April 12, 2010 - The number of women dying from pregnancy-related causes has dropped by more than 35% in the past 30 years – from more than a half-million deaths annually in 1980 to about 343,000 in 2008, according to a new study by the Institute for Health Metrics and Evaluation (IHME) at the University of Washington and collaborators at the University of Queensland.
IHME’s research shows that deaths have been declining at an annual rate of about 1.4% since 1990. Contrary to previous reports that have shown very little change in the maternal mortality ratio (MMR), the global MMR – the number of women dying for every 100,000 live births – declined from 422 in 1980 to 320 in 1990. It reached 251 in 2008 and is on pace for further declines.
Developing countries, in particular, have made substantial progress toward the Millennium Development Goal set in 2000 of reducing the MMR. Although only 23 countries are on track to achieve the target of lowering the MMR by 75% between 1990 and 2015, countries such as Egypt, China, Ecuador, and Bolivia have been achieving accelerated progress.
“These findings are very encouraging and quite surprising,” said Dr. Christopher Murray, Institute Director and one of the report’s co-authors. “There are still too many mothers dying worldwide, but now we have a greater reason for optimism than has generally been perceived.”
The study, Maternal mortality for 181 countries, 1980-2008: a systematic analysis of progress towards Millennium Development Goal 5, appears online April 12th in The Lancet. Beginning in 2007, researchers analyzed vital registration data, censuses, surveys, and verbal autopsy studies and created new methodological tools to generate the most accurate estimates to date of maternal mortality for nearly every country.
Researchers found that progress in reducing maternal mortality has been slowed by the ongoing HIV epidemic. Nearly one out of every five maternal deaths – a total of 61,400 in 2008 – can be linked to HIV, and many of the countries with large populations affected by HIV have had the most difficulty reducing their maternal mortality ratio.
Nearly 80% of all maternal deaths are concentrated in 21 countries, and six countries account for more than half of all maternal deaths.
Eight low-income countries have seen annual increases in the MMR over the period 1990 to 2008, including Afghanistan and Zimbabwe, as have several high-income countries, such as the United States, Canada, and Norway.
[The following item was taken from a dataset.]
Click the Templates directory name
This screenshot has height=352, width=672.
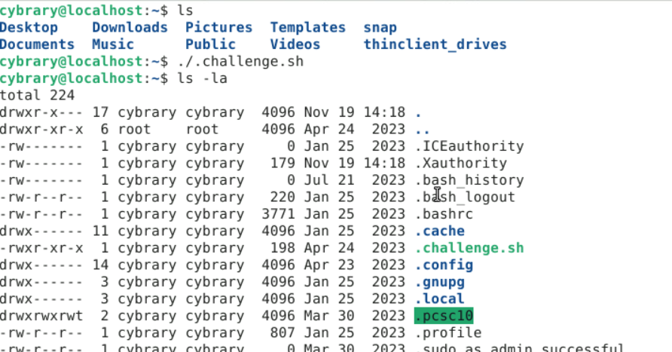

At least part of the increase in high-income countries appears to be due to changes in the way maternal deaths are reported. Mothers in the US now die at a higher rate than in most other high-income countries, four times the rate of Italy and three times the rate of Australia.
“As we gather more data, we will have a better sense of how much of the rise in maternal deaths can be traced to better reporting and how much may be due to other factors,” said Margaret Hogan, an IHME researcher and the paper’s lead author.
Maternal mortality is better documented than deaths from HIV, tuberculosis, and other causes, the researchers found. They intend to share the new methods they have created for estimating maternal mortality to help governments, development agencies, and aid organizations better understand trends in the MMR.
“If we can find out why a country such as Egypt has had such enormous success in driving down the number of women dying from pregnancy-related causes, we might be able to export that success to countries that have been lagging behind,” said Dr. Murray.
IHME will further explore maternal mortality in IHME’s upcoming report, Building Momentum: Global progress toward reducing maternal and child mortality, to be published later this spring.